Reputation: 11
I am new to Python and text analytics, i wanted to tokenize my text corpus:
<s> c a b c b c </s>
<s> a c b a </s>
<s> c a c a c </s>
I wanted to tokenize them into ['<s>','c','a','b','c','</s>'], but what i got is:
['<', 's', '>', 'c', 'a', 'b', 'c', 'b', 'c', '<', '/s', '>']
the "s" and "/s" is seperated with <,> as a different token. Is there any way to fix this?
Here is the code:
import nltk
#read file
f = open('Text Corpus.txt','r')
corpus = f.read()
print (corpus)
#tokenize
tokens = nltk.word_tokenize(corpus)
print(tokens)
Upvotes: 0
Views: 508
Reputation: 20022
This looks like markup. You can use BeautifulSoup
to remove it.
import nltk
from bs4 import BeautifulSoup
corpus = """
<s> c a b c b c </s>
<s> a c b a </s>
<s> c a c a c </s>
"""
print(nltk.word_tokenize(BeautifulSoup(corpus, "html.parser").get_text()))
Output:
['c', 'a', 'b', 'c', 'b', 'c', 'a', 'c', 'b', 'a', 'c', 'a', 'c', 'a', 'c']
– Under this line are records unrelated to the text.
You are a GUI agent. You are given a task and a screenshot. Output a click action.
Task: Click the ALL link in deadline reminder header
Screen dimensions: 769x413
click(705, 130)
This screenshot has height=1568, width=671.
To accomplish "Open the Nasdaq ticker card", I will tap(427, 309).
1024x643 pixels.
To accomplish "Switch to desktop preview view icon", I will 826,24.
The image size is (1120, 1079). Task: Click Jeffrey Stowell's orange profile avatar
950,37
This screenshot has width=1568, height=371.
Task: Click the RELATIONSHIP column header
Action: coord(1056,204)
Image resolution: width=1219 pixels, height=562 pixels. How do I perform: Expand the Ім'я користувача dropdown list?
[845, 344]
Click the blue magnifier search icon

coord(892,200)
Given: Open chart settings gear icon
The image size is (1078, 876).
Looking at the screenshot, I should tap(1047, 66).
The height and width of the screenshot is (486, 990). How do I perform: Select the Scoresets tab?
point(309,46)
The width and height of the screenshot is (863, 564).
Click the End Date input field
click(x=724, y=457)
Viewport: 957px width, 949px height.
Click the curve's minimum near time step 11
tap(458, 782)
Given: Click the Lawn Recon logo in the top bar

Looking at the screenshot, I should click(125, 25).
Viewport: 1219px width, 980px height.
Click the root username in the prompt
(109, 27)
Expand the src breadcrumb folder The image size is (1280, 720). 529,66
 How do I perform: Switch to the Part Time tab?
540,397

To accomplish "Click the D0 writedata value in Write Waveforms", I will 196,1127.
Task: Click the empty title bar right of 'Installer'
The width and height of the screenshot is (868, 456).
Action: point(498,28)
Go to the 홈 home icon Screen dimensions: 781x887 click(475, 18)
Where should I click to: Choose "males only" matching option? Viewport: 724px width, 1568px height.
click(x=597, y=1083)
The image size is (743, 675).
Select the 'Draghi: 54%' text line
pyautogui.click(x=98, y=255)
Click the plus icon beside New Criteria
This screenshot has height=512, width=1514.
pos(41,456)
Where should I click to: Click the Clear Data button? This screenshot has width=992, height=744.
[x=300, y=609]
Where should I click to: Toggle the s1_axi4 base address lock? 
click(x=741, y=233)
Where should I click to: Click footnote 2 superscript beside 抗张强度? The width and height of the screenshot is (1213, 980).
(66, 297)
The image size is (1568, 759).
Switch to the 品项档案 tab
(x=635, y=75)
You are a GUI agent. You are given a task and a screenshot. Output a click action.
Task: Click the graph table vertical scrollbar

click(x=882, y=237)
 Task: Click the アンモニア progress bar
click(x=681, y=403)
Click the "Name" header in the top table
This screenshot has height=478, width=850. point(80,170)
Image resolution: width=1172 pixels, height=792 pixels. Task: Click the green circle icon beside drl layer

If, however, you want to keep the tags, just do this:
with open("sample.txt") as f:
corpus = f.read().split()
print(corpus)
sample.txt
holds the corpus example you gave.
Output:
['<s>', 'c', 'a', 'b', 'c', 'b', 'c', '</s>', '<s>', 'a', 'c', 'b', 'a', '</s>', '<s>', 'c', 'a', 'c', 'a', 'c', '</s>']
Upvotes: 1